Classically trained musicians start by learning the most fundamental elements, scales. The tedium of learning scales can make it hard to stay motivated to continue. To excel and be truly great, a musician needs the benefits that are the direct result of the repetition. It’s muscle memory that allows them to go beyond the technical and play pieces of music with passion and spirit. Those who blindly move ahead without the benefit of the basics often take longer to mature as they unlearn bad habits while simultaneously learning the fundamentals. What do musical scales have to do with agile? It’s the repetitive fundamentals, which appear to be too rigid and stuffy for agility, that contain a key to successful transformation.
Agile adoption isn’t easy or quick. A training activity with Post-Its may lead you to think that agility is simple and easy to implement. Host some training, coach some teams and boom, job done. The reality is that day to day, the implementation takes time, patience, tenacity, and resilience. The last one, resilience, is especially important because it accounts and expects there to be setbacks. Thinking that an organization can be agile immediately after a training course is like thinking you can play Beethoven’s Moonlight Sonata after watching a few YouTube videos. That’s just not going to happen – unless of course you are a savant. The reality is, the real work is behind the scenes, obscured by an enviable result. We’ve all experienced someone telling us, “you make that look easy!” when more often than not, it’s been countless hours of repetition, learning, and practice that give the illusion of ease.
To truly transform, a musician, like an agility seeking organization must draw on the same things: persistence, practice, and habit. A musician must select an instrument, an organization must select an agile methodology, and stick to it until it is learned. Method selection, like instrument selection, shouldn’t be rushed. It should be carefully thought out, culture and organizational values must be considered, as well as the value that implementing agility will generate. Organizations often mis-step at this point, they will select a methodology and end up deviating from the principles that make the methodology work. This is why it is imperative that once the methodology has been selected, it should be practiced precisely as intended.
As with anything, all organizations will face struggles. When they do, they will often jump from methodology to methodology, or worse, pick and choose pieces of various methodologies. This happens because organizations think they’re smarter than the tried and tested methodologies, they think they’re unique. In taking either of these approaches when faced with setbacks, a growing sense of failure and resentment around the change arises. Eventually, when faced with pressure from the highest level of the organization, agility is abandoned in favour of command and control models. What’s worse, agility is often blamed as the reason the setbacks occurred. If only they’d stuck with a methodology and gone back to basics. Practice makes perfect right?
Organizations that succeed in implementing agile take the opposite approach. They engage in a persistent approach to the selected agile methodology, and they continue to apply it as intended. These organizations challenge themselves to evaluate their behaviour and reflect before acting whenever the temptation to move away from the guidelines arises.
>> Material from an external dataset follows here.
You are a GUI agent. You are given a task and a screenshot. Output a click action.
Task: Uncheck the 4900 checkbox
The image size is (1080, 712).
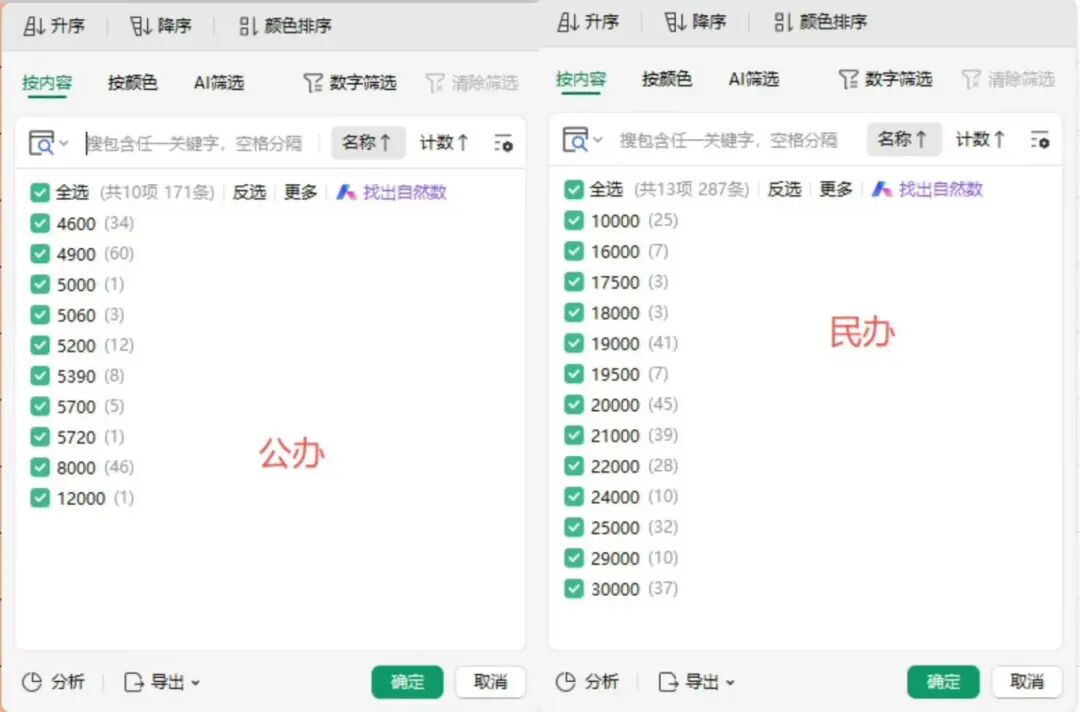40,254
They understand that early on in agile adoption, a desire to deviate from the guidelines is not inappropriate, it’s actually an excuse made to maintain a comfortable status quo. By embracing the change, a healthy level of discomfort occurs, and in the end making them better. A musician who has mastered one instrument can often learn to play another with ease. Similarly successful organizations that have truly learned, practiced, and formed good habits from a methodology are able to adjust and tweak in the name of improvement as they grow beyond the basics.
The Moral: Master the basics of a method, then and only then should you improvise to create something even better.